Out-Law News 2 min. read
10 Nov 2020, 1:55 pm
The UK government has confirmed the regulations it will be bringing forward to address transfers to suspected pension scams will go further than previously suggested.
The government will be bringing in regulations on the back of the Pension Schemes Bill that will remove the statutory right to a transfer in circumstances including where there is not a “genuine employment link” between a member and an occupational pension scheme.
However, the government has stated now that additional restrictions on the statutory right will be introduced when the existence of certain 'red flags' is established at the point when a transfer request is being considered.
Speaking at a meeting of the House of Commons Public Bill Committee on 5 November to debate the Pension Schemes Bill, pensions minister Guy Opperman said the government wanted to “bring forward measures that will significantly and realistically prevent future scams”.
The regulations will impose conditions on transfers that will enable trustees to refuse the transfer. Opperman said these would relate to both the destination of the transfers, meaning transfers can be prevented to schemes that do not have the right authorisation, or cases where the member has not supplied the evidence of employment or residency.
“Importantly, those conditions can also include other red flags, such as who else is involved in a transfer. If those red flags are apparent, the regulations will enable the trustees to refuse to transfer,” Opperman said.
Opperman said the conditions would be applicable to both defined benefit (DB) and defined contribution schemes, in addition to current advice requirements for DB members seeking to transfer over £30,000.
The news has come as The Pensions Regulator called on pension providers, trustees and administrators to protect savers by joining a pledge to combat scams.
The announcement by Opperman was also confirmed in correspondence (3 page / 552KB PDF) between himself and Work and Pensions Committee chair Stephen Timms, following lobbying on the issue by the Pension Scams Industry Group, which had proposed an amendment to clause 125 (12 page / 560KB PDF) of the Pension Schemes Bill.
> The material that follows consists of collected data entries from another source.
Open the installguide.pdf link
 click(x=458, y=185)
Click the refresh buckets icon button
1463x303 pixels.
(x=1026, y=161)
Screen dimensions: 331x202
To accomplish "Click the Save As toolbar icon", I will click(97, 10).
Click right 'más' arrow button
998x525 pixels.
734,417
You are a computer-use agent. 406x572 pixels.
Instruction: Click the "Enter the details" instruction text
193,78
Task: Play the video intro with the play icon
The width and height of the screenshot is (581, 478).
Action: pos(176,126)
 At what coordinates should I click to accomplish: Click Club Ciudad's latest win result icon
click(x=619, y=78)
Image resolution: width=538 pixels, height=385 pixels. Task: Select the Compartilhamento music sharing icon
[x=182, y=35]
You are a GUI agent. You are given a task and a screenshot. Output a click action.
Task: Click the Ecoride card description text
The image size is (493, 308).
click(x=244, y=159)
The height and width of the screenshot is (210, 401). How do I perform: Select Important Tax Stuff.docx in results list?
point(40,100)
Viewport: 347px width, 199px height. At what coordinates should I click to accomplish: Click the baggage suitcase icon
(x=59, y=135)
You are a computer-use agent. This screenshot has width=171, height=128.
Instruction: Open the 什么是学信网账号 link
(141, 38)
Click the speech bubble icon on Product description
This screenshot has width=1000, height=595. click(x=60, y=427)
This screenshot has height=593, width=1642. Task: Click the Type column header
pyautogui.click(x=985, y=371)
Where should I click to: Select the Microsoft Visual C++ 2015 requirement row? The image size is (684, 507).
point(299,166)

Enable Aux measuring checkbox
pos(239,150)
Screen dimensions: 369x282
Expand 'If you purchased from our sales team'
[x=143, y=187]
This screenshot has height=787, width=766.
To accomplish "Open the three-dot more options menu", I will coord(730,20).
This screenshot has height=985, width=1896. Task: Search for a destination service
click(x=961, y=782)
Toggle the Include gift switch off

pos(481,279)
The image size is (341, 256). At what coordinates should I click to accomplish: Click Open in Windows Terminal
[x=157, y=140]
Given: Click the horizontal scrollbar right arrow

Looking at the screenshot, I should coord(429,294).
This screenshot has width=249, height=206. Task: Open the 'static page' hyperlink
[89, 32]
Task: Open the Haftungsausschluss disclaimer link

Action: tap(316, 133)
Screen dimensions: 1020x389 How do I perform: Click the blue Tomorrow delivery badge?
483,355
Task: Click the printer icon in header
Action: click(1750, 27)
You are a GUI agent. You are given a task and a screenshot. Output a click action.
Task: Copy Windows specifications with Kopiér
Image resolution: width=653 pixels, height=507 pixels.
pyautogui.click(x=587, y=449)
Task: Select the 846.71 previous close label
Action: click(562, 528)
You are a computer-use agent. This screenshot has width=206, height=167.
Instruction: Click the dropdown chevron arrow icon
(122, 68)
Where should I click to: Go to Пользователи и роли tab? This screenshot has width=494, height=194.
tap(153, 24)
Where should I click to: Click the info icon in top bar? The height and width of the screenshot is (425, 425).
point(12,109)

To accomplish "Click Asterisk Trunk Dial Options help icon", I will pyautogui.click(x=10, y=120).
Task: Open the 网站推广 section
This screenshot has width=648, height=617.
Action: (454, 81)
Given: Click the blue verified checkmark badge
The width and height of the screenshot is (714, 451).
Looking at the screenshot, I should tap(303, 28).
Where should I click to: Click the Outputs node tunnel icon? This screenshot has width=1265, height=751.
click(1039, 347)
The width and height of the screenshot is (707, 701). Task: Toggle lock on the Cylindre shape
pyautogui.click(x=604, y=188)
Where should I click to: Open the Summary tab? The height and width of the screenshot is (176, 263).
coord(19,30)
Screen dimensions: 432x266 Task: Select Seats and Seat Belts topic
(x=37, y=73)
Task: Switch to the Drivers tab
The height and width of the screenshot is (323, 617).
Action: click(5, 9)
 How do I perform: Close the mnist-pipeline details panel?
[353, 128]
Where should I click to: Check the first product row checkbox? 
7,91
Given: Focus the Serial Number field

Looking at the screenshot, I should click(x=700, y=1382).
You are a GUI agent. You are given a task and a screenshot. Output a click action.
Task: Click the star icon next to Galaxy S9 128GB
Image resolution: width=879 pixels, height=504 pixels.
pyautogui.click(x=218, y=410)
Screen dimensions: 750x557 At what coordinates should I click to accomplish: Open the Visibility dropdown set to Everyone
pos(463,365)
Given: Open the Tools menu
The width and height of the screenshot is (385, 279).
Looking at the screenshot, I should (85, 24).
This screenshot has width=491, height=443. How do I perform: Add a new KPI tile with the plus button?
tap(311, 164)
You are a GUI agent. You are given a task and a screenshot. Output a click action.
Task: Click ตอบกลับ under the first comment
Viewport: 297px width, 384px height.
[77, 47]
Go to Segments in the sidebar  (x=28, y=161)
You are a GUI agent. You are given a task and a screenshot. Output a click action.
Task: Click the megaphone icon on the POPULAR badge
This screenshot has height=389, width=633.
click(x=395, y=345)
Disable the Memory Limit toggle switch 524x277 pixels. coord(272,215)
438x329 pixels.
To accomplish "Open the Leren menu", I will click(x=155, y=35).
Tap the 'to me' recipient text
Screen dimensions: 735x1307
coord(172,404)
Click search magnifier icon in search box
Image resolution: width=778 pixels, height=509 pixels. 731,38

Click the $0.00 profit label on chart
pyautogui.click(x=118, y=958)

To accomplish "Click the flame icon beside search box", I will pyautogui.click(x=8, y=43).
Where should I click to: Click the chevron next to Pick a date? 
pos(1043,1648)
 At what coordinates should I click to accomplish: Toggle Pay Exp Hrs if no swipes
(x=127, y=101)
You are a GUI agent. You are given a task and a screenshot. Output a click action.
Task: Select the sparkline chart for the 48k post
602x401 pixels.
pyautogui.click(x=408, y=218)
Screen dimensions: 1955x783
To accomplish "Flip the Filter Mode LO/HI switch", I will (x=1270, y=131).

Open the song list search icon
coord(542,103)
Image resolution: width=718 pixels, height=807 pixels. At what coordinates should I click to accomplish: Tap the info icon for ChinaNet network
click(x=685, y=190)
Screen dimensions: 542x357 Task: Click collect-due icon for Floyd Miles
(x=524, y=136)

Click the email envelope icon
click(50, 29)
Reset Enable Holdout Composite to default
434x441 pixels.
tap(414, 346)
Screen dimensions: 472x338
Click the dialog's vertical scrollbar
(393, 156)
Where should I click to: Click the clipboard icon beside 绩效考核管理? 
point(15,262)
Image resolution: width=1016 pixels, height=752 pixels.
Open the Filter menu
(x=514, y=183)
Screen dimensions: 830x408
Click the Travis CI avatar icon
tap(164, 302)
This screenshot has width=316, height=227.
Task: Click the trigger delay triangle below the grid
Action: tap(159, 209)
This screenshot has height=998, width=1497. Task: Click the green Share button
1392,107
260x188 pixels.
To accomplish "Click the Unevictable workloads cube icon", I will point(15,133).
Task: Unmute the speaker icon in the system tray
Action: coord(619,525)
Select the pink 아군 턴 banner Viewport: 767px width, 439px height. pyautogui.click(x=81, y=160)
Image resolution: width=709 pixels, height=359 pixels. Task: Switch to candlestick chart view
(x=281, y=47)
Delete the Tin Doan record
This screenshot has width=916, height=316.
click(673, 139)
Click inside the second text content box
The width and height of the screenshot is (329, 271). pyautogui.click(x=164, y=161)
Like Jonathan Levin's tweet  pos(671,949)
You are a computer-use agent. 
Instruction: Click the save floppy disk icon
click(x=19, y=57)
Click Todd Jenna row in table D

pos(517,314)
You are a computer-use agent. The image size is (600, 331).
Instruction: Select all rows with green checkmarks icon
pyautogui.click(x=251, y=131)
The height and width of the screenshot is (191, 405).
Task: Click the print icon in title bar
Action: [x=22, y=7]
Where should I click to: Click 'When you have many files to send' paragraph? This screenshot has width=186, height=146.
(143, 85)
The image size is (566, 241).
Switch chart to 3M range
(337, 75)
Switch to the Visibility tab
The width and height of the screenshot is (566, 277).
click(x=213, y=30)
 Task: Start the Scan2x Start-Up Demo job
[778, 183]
The amendment is now unlikely to be passed as the government believes clause 125 is sufficiently broad to allow the government to set out any limitations to the right to transfer in regulations.
Pension scams expert Ben Fairhead of Pinsent Masons, the law firm behind Out-Law, said: “This removes any doubt that the government has now recognised the need to allow the existence of certain ‘red flags’ to cause a member’s statutory right to a transfer to be removed.
“We can expect to see some significant changes through the regulations that will follow implementation of the Pension Schemes Bill. That is critical if meaningful progress is to be made in reducing the number of transfers to pension scams,” Fairhead said.
Fairhead said there needed to be more work on the detail of the regulations to ensure the specific red flags chosen would be objective enough to enable trustees to reach more straightforward decisions about tricky transfer requests.
“Too much discretion will cause uncertainty. This is very much a step in the right direction though, and it paves the way for some constructive discussion around the precise nature of the conditions that can be brought in,” Fairhead said.
Fairhead said it was “imperative” that schemes registered with the UK’s Financial Conduct Authority (FCA) were not carved out of the regulations. Such schemes include so-called ‘international self-invested personal pensions’ which Fairhead said had been the source of greatest concern within the industry when looking at likely current models favoured by pension scammers.
“Pension scams are like whack-a-mole – their nature keeps changing so it is important that the government does keep up and enables trustees to deal with today’s problems rather than simply yesterday’s,” Fairhead said.